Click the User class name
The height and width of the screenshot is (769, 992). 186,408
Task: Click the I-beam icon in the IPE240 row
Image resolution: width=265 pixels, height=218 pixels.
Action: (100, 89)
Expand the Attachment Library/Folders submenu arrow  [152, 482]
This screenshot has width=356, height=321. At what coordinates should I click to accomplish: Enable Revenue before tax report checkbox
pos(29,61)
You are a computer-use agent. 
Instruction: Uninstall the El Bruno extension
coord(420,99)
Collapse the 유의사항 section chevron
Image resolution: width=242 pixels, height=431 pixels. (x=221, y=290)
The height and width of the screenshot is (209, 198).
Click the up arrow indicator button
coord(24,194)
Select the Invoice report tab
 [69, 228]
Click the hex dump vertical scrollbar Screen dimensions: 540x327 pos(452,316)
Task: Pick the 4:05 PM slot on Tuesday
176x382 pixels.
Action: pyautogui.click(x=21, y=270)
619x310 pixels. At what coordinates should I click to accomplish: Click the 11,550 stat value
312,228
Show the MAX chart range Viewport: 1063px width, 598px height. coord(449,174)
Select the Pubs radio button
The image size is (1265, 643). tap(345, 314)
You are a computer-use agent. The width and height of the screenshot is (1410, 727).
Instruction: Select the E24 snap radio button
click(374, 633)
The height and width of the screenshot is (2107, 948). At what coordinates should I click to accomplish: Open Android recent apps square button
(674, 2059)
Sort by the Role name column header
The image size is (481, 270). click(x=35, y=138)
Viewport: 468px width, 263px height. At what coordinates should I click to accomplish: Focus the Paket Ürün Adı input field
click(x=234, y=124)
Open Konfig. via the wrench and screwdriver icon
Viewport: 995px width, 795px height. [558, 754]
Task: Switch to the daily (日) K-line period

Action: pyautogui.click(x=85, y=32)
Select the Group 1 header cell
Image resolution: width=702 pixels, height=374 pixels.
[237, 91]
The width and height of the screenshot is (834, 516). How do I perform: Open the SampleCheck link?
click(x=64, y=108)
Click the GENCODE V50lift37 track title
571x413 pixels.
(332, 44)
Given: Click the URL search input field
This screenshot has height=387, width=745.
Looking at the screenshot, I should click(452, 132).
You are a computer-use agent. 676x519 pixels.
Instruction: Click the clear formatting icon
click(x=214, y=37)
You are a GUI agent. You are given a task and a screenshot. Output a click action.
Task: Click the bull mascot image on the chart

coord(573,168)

- _Exercise description_
Could you write out the material above exactly as it appears?

- _Answer for this exercise_
Click the User class name
The height and width of the screenshot is (769, 992). 186,408
Task: Click the I-beam icon in the IPE240 row
Image resolution: width=265 pixels, height=218 pixels.
Action: (100, 89)
Expand the Attachment Library/Folders submenu arrow  [152, 482]
This screenshot has width=356, height=321. At what coordinates should I click to accomplish: Enable Revenue before tax report checkbox
pos(29,61)
You are a computer-use agent. 
Instruction: Uninstall the El Bruno extension
coord(420,99)
Collapse the 유의사항 section chevron
Image resolution: width=242 pixels, height=431 pixels. (x=221, y=290)
The height and width of the screenshot is (209, 198).
Click the up arrow indicator button
coord(24,194)
Select the Invoice report tab
 [69, 228]
Click the hex dump vertical scrollbar Screen dimensions: 540x327 pos(452,316)
Task: Pick the 4:05 PM slot on Tuesday
176x382 pixels.
Action: pyautogui.click(x=21, y=270)
619x310 pixels. At what coordinates should I click to accomplish: Click the 11,550 stat value
312,228
Show the MAX chart range Viewport: 1063px width, 598px height. coord(449,174)
Select the Pubs radio button
The image size is (1265, 643). tap(345, 314)
You are a computer-use agent. The width and height of the screenshot is (1410, 727).
Instruction: Select the E24 snap radio button
click(374, 633)
The height and width of the screenshot is (2107, 948). At what coordinates should I click to accomplish: Open Android recent apps square button
(674, 2059)
Sort by the Role name column header
The image size is (481, 270). click(x=35, y=138)
Viewport: 468px width, 263px height. At what coordinates should I click to accomplish: Focus the Paket Ürün Adı input field
click(x=234, y=124)
Open Konfig. via the wrench and screwdriver icon
Viewport: 995px width, 795px height. [558, 754]
Task: Switch to the daily (日) K-line period

Action: pyautogui.click(x=85, y=32)
Select the Group 1 header cell
Image resolution: width=702 pixels, height=374 pixels.
[237, 91]
The width and height of the screenshot is (834, 516). How do I perform: Open the SampleCheck link?
click(x=64, y=108)
Click the GENCODE V50lift37 track title
571x413 pixels.
(332, 44)
Given: Click the URL search input field
This screenshot has height=387, width=745.
Looking at the screenshot, I should click(452, 132).
You are a computer-use agent. 676x519 pixels.
Instruction: Click the clear formatting icon
click(x=214, y=37)
You are a GUI agent. You are given a task and a screenshot. Output a click action.
Task: Click the bull mascot image on the chart

coord(573,168)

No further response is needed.